--- begin Passage to read ---
# 5mm led mcd ratings



## snowborder2645 (Mar 26, 2009)

Hey I was wondering if someone could help me out. I'm trying to find out what the absolute brightest mcd rating for 5mm led bulbs are. All color's if possible. Thanks for the help.


----------



## RODALCO (Mar 27, 2009)

I have seen quotes on Ebay of 100k MC +. ( > 100,000 )
Not sure how true these numbers are.

I have used 10,000 and 20,000 MCAD LED's 5 mmØ.
These are very bright, especially the green ones.
The beam angle is quite narrow, typically 5 to 9 °.

It depends where you want to use them for.


----------



## Marduke (Mar 27, 2009)

Don't be confused. mcd is not a rating of total brightness, it's simply a measure of throw. Total brightness is measured in lumens. There is no conversion between them.


----------



## snowborder2645 (Mar 28, 2009)
--- end Passage to read ---
--- begin Record extracts ---
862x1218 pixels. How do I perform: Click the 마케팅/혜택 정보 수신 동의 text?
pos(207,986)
--- end Record extracts ---
--- begin Record extracts ---
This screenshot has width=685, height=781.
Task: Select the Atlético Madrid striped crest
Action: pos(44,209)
--- end Record extracts ---
## Exercise task 1
In the thread on 5mm LED mcd ratings, what unit is given as the measure of total brightness?
## Exercise task 2
Write the next part of the 5mm LED mcd ratings thread, picking up right after its final line.
The data plays no part in what comes next.

## Result 1
Lumens.

## Result 2
Thank you for the information. I appreciate it. I would be using them to replace the Inova microlights. Also one more question if anyone knows what bulb is used in the x-color microlight by lri. Any help is appreciated.


----------



## Marduke (Mar 28, 2009)

The current Photon X-Light uses a Nichia GS, which is one of the brightnes 5mm's made currently. For just a couple dollars more, the Photon Freedom is a much better light IMO.


----------



## snowborder2645 (Mar 30, 2009)

I was referring to the x-color. the one that changes colors


----------



## Marduke (Mar 30, 2009)

snowborder2645 said:


> I was referring to the x-color. the one that changes colors



Oh, that would just be a RGB (red green blue) LED.


----------



## Light Sabre (Mar 31, 2009)

Here's an interesting minicandela to lumen calculator. It's not exact, but if you play with it you can see how much the beam angle affects the total light output. That 120 degree 3000 minicandela LED may have a highter lumen output than a 15 degree 15,000 minicandela LED

candela (millicandela) to lumen conversion wizard


----------



## snowborder2645 (Apr 3, 2009)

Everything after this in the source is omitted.